Teng Jin-guang (; born March 1964) is a Chinese scientist and educator, currently serving as the president of the Hong Kong Polytechnic University since July 1, 2019. Previously he served as the vice-president of Southern University of Science and Technology.

Early life and education
Teng was born in Yongjia County, Zhejiang in March 1964. He secondary studied at Laowu High School (now Luofu High School). In 1979 he entered Zhejiang University, where he graduated in 1983. In 1985 he was sent to the University of Sydney to study at the expense of the government. He did post-doctoral research at the University of Edinburgh under the supervision of John Michael Rotter.

Career
In April 1991 he became an instructor at James Cook University.
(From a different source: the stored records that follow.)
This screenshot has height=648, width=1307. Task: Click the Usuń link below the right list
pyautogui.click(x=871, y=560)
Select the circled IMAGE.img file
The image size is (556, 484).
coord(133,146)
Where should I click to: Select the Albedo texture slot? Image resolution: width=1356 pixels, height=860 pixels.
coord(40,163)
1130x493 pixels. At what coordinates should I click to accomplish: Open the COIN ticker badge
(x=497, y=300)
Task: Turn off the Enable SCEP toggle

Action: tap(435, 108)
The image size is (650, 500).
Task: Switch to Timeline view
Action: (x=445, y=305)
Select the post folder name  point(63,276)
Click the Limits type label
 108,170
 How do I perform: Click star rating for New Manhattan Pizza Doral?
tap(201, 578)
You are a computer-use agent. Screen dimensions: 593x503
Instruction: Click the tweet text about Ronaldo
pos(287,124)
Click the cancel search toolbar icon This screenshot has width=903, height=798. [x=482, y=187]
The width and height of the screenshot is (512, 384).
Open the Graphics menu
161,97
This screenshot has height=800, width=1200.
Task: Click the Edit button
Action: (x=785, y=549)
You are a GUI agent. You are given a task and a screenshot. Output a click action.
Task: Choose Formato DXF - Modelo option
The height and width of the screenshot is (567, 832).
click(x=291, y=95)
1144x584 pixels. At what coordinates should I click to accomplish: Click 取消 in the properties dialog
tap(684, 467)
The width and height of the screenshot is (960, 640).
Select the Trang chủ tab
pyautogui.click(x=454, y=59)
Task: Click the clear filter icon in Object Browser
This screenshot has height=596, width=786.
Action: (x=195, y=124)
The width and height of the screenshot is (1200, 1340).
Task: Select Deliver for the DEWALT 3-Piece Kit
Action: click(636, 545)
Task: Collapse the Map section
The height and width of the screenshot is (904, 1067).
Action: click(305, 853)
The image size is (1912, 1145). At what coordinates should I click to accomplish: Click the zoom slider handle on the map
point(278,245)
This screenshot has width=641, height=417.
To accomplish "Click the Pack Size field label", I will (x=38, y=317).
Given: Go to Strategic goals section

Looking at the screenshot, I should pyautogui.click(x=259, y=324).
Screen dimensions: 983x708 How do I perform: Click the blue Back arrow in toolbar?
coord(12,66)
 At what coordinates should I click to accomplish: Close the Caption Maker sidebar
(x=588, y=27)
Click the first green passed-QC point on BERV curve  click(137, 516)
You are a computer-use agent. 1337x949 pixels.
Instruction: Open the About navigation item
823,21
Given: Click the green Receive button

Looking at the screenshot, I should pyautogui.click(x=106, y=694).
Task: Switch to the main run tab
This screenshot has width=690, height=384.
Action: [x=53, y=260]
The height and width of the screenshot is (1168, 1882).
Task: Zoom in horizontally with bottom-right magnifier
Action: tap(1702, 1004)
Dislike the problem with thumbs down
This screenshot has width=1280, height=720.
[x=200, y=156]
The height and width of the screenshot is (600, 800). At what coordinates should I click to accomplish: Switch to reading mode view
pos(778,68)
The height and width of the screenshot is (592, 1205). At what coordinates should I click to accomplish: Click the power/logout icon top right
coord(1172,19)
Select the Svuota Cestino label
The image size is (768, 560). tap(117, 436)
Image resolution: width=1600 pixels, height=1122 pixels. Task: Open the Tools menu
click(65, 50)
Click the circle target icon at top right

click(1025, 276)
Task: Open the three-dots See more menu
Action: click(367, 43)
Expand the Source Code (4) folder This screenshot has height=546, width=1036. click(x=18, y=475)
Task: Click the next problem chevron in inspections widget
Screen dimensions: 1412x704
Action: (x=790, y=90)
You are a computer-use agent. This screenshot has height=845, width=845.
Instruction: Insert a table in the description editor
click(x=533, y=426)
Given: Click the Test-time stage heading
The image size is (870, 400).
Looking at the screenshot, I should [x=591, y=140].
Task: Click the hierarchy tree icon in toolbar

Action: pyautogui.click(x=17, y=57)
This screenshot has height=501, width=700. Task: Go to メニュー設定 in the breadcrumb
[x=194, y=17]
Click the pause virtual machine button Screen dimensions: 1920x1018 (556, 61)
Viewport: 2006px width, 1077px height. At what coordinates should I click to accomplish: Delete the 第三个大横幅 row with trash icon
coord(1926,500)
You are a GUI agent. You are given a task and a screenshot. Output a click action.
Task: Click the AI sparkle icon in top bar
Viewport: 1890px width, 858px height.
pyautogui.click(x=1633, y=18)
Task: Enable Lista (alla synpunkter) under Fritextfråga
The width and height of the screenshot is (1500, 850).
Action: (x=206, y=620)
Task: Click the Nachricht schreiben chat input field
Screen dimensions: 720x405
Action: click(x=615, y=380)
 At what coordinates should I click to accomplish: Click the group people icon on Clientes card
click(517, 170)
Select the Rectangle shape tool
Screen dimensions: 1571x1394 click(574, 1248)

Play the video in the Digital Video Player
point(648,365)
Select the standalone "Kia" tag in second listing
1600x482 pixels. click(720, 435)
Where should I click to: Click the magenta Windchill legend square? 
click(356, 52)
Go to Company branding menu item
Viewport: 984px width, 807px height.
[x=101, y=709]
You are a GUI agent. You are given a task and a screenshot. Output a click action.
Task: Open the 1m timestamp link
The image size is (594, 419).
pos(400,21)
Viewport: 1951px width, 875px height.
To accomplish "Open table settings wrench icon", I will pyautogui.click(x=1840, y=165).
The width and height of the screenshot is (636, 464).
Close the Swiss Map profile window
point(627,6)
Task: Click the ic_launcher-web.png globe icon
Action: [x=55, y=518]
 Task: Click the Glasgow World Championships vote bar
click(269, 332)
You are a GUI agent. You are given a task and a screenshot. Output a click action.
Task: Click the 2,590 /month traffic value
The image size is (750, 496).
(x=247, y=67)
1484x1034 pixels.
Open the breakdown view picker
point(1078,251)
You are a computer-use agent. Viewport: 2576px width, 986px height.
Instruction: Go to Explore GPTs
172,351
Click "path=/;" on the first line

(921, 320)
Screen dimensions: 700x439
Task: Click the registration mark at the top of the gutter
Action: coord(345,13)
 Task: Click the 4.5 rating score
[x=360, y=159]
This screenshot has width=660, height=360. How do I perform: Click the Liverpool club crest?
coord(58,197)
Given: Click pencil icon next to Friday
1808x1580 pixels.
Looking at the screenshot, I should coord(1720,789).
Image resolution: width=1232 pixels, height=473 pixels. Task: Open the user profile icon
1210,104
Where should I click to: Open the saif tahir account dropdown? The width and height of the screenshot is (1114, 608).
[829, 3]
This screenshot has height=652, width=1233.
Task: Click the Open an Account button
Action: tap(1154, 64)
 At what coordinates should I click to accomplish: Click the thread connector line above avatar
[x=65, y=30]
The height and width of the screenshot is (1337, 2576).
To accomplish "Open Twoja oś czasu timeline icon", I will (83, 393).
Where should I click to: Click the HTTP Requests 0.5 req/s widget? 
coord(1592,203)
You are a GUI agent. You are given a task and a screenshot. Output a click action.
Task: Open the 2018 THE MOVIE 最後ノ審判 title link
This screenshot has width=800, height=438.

He joined the Department of Civil and Structural Engineering faculty of Hong Kong Polytechnic University in October 1994, becoming associate professor in 1997 and dean and full professor in 1999. In September 2006 he was promoted to become vice-president, a position he held until June 2010. He was dean of the School of Construction and Environment in September 2007, and held that office until June 2013. In April 2018 he became vice-president of Southern University of Science and Technology and dean of its Graduate School.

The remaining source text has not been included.